Language is the most crucial element of culture. It is the most distinctive accomplishment of humans, marking them off from other animal species. But, being made literally of mere thin air, language is also the most intangible among man’s cultural acquisitions. It has taken humans about half a million years to develop this unique skill that has so profoundly determined how human societies are formed and how they carry out communication among themselves as well as how they hand down the collective knowledge from one generation to another. This greatest cultural acquisition of man has come under an unprecedented stress in our time. It is estimated that out of the approximately 6,000 living languages, a majority shall disappear in near future. UNESCO has already started bringing out inventories of ‘world languages in danger.’

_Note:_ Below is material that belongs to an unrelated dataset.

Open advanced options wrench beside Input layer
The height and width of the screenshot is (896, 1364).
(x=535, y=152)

India has been home to nearly one out of every ten living languages. In 1961, nearly 1,100 ‘languages’ were reported by the Census of India. Ten years later, in 1971, the census introduced a cut off figure of 10,000 speakers as the minimum qualification for including a language on the list and reported only 108 languages, negating the existence of nearly 90 percent of the living languages. This practice was continued in subsequent census reports. In 1996, I decided to establish Bhasha Research & Publication Centre (BRPC) in response to the situation of increasing ‘language invisibility.’ The term bhasha in most Indian languages means ‘language, voice, identity, or definition.’ The aim of BRPC was to provide appropriate platforms for the vanishing voices. Obviously, these were the voices of the indigenous peoples, hill communities, coastal communities, and itinerant nomadic communities. From the very beginning, we were aware that languages can survive only if the speakers of those languages survive. Therefore, our focus was never exclusively on linguistic studies. Rather, we made every aspect of the imaginative life of communities our concern, and we were mindful of the continuity of their livelihood practices.

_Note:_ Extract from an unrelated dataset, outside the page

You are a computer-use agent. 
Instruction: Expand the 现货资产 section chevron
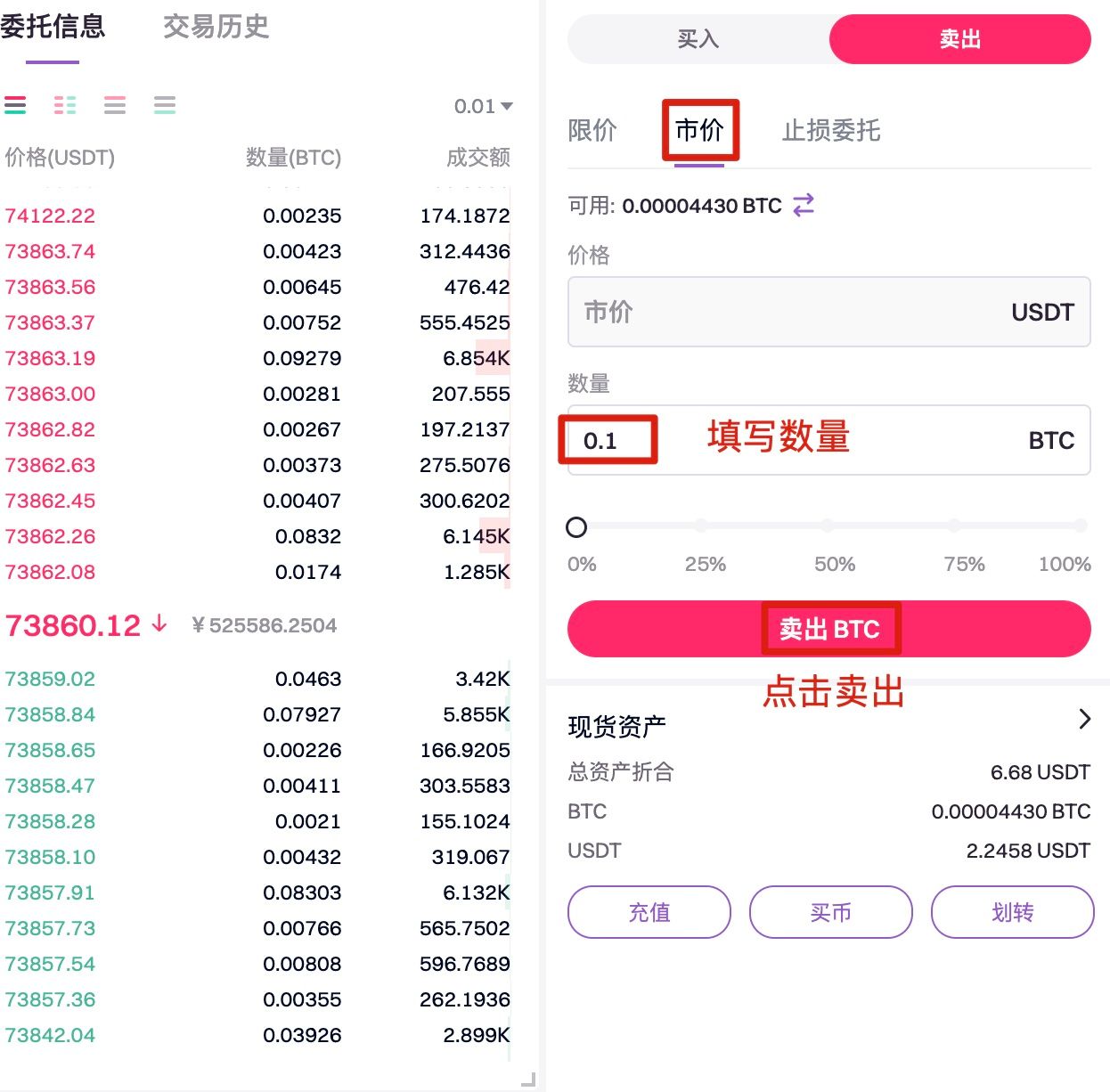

We were convinced that the work had to be carried out by going to the communities and not by merely documenting them as outsiders. Hence, our main campus was established at Tejgadh, a tribal village situated in the middle of the indigenous habitat and surrounded on all sides by tiny hamlets of traditional knowledge holders who still practice this knowledge in their lifestyle. There, we set up non-conventional learning centers for people of all ages; a museum of ‘voice,’ which became co-curator of traditional wisdom; a healthcare initiative that looked at the human body from the perspective of the indigenous; and various self-help experiments promoting the livelihood practices of the communities. The institution at Tejgadh was called Adivasi Academy and entirely managed by the local people. It started attracting the nomadic and the indigenous from all parts of India and from other countries as well.

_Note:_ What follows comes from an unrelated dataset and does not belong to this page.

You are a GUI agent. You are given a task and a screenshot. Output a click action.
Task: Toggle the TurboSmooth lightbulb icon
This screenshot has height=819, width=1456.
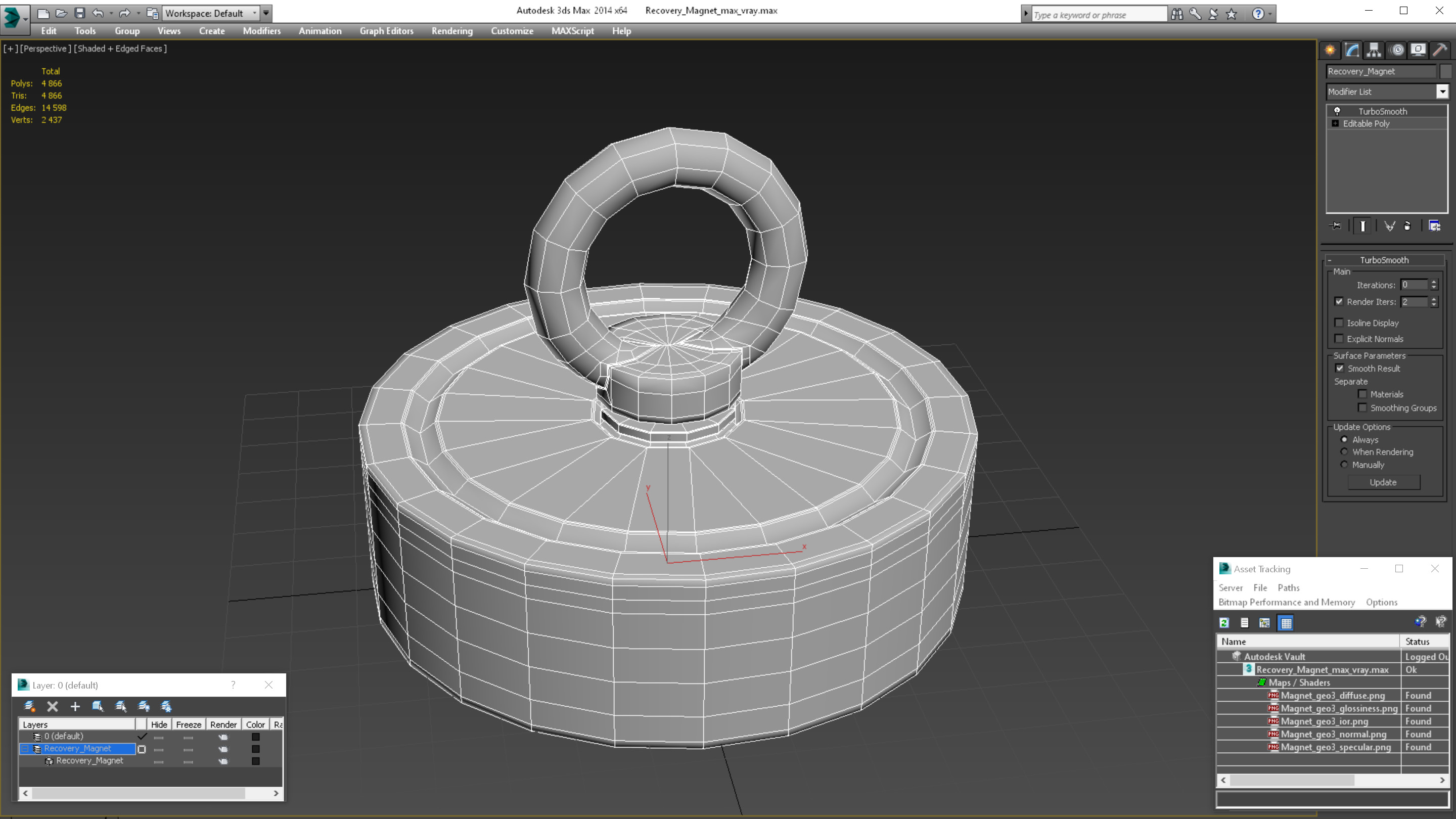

In 2010, we decided to produce the People’s Linguistic Survey of India (PLSI). The need was felt particularly as the government of India had until then not carried out any comprehensive language survey since independence in 1947. The idea of PLSI attracted a team of 3,000 volunteers from all walks of life. They ranged from university vice chancellors to bus drivers and simple farmers. When the PLSI was completed, we had gathered accurate information on 780 living languages in India. This is being published in 50 volumes spread over 35,000 printed pages. It is also being translated into Hindi and various other Indian languages. The PLSI was widely reported by media in India and outside and has inspired several other experiments based on community initiative.
BRPC has also done extensive work in revitalizing oral traditions combining folklore and the indigenous music. We have created a bhasha-vana, a ‘language forest’ with trees speaking human languages. This is done with the help of technology, but the idea is to represent our collective heritage as also our collective responsibility. We are now planning to do a global language status report (GLSR) purely with the help of volunteers who care for their intangible cultural heritage. The Ministry of Tribal Affairs, under the government of India, has accorded BRPC the status of ‘Centre of Excellence.’ More importantly, the indigenous communities, the hill communities, and the nomadic communities in India have accepted BRPC as their own ‘voice’. May awards have come our way, but the great affection and involvement of the communities is the greatest of them.